Items listed in a dataset
•••••

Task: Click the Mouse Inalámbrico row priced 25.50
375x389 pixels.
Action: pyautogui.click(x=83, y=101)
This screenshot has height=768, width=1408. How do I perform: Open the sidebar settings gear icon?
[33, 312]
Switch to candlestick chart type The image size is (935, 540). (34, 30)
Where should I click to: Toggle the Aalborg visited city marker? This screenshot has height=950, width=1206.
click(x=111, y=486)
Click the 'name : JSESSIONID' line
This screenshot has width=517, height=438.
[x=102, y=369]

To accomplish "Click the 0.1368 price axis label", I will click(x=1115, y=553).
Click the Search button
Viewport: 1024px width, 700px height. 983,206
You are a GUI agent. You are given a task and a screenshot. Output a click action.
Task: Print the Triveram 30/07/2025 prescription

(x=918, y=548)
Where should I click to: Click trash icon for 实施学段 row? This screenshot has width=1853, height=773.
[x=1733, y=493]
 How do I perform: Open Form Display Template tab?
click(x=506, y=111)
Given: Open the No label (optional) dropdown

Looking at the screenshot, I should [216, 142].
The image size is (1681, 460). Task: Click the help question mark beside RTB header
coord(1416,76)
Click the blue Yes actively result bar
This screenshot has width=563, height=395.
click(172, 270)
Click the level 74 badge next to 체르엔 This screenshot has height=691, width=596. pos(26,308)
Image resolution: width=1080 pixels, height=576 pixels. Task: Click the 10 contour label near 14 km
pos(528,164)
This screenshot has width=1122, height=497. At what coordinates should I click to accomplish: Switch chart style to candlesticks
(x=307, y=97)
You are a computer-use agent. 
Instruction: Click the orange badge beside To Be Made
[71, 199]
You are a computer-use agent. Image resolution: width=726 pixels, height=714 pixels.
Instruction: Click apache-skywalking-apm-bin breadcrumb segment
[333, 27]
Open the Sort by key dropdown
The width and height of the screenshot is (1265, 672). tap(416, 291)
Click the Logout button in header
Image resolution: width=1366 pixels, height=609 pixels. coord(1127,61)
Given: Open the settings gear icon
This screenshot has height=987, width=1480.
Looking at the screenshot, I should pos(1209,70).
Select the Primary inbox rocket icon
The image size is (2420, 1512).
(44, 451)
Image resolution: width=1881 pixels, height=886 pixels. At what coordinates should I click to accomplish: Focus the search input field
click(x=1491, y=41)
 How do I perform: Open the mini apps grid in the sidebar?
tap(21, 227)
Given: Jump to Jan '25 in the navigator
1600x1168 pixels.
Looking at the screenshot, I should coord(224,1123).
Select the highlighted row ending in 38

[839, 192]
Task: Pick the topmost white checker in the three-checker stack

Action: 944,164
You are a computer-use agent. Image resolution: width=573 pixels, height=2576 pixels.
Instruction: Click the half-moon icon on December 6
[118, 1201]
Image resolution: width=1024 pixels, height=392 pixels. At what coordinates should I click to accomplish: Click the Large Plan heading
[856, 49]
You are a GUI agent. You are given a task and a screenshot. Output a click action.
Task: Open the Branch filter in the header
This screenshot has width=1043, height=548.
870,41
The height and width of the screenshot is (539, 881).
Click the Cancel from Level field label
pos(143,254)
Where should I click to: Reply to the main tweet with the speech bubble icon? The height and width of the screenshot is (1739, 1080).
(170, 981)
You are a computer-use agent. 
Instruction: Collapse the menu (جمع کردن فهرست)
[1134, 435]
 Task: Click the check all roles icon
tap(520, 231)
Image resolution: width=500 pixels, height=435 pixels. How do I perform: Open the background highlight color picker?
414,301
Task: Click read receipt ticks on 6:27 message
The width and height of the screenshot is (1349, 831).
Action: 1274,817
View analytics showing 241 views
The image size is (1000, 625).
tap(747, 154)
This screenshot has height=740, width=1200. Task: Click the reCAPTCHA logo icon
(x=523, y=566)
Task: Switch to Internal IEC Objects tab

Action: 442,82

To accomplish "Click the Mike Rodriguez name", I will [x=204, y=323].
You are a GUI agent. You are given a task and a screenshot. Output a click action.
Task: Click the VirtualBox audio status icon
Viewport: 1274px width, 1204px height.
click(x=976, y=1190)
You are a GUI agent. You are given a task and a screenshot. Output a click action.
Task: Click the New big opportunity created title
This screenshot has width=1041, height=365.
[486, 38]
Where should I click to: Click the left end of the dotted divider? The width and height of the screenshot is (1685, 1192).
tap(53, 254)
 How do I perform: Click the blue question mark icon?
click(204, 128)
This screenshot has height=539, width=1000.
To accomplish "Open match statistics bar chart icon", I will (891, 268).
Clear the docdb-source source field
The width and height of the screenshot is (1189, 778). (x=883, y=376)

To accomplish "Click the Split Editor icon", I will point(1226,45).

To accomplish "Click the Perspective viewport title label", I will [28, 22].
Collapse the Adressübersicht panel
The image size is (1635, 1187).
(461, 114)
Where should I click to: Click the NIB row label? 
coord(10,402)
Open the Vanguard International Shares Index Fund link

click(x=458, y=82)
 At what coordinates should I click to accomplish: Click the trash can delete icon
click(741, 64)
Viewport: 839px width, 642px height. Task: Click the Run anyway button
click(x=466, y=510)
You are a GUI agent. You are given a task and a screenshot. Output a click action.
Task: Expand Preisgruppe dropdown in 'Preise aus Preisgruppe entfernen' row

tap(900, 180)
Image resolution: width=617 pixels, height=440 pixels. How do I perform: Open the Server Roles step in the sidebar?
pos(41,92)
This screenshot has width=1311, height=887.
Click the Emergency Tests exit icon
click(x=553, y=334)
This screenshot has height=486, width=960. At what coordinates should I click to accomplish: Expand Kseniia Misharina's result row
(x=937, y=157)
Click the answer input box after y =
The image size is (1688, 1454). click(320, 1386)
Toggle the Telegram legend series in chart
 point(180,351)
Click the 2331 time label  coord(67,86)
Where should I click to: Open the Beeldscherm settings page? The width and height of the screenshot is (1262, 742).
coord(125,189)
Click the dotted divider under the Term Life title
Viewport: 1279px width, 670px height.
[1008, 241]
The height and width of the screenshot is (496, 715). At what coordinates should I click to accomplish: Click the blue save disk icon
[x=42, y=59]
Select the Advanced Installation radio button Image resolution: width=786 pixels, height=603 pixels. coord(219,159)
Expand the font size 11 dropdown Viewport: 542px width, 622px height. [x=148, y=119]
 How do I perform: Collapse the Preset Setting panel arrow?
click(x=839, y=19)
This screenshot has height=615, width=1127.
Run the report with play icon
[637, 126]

•••••

▸ Assigned task: Pick out all lines from the data above in which the word "name" appears.

▸ Finished exercise:
Click the 'name : JSESSIONID' line
To accomplish "Click the Mike Rodriguez name", I will [x=204, y=323].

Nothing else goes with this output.